*Provided entries:*

☆ ☆ ☆

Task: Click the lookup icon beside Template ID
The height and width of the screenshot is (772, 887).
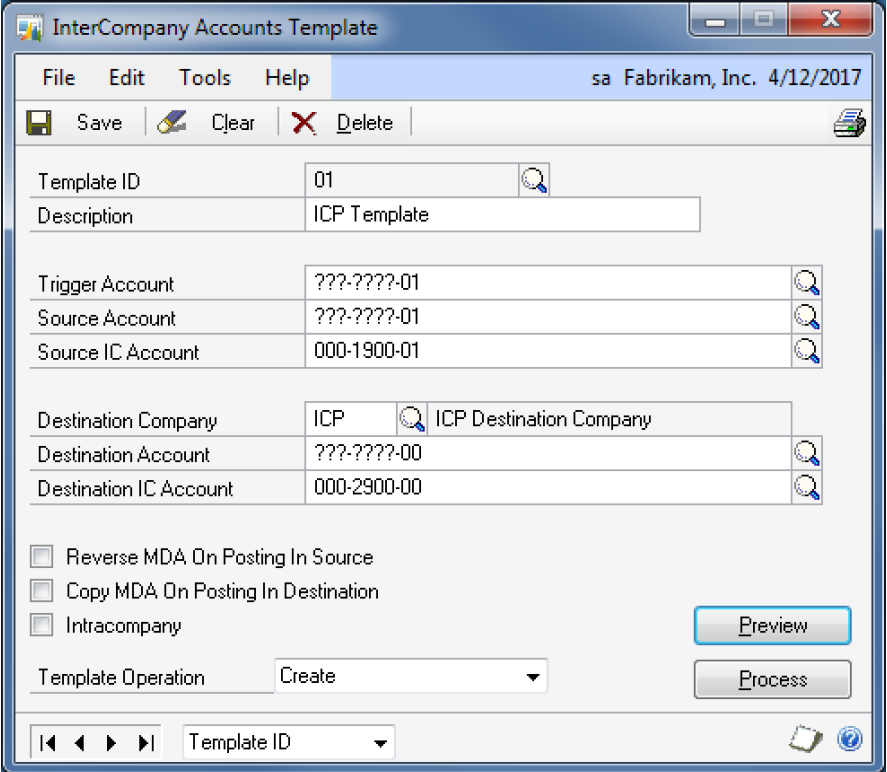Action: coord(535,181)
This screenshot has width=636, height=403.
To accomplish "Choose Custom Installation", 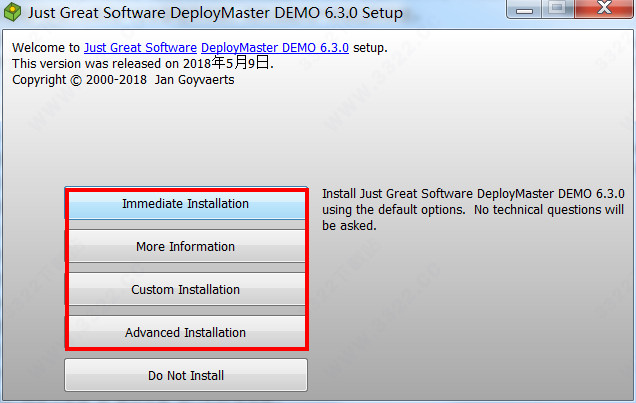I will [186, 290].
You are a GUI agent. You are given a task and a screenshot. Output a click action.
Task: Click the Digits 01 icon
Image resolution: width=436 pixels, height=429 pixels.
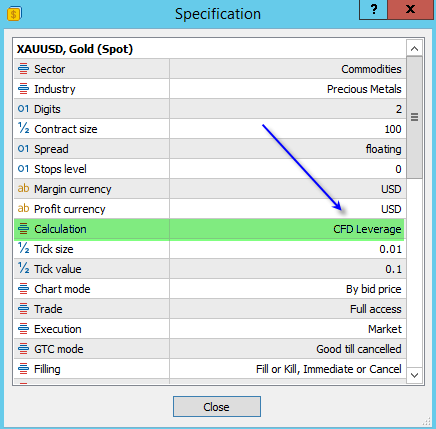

☆ ☆ ☆

*Problem to work on:* Please count how many lines of the records include "icon", giving the number and nothing else.

*Your response:* 2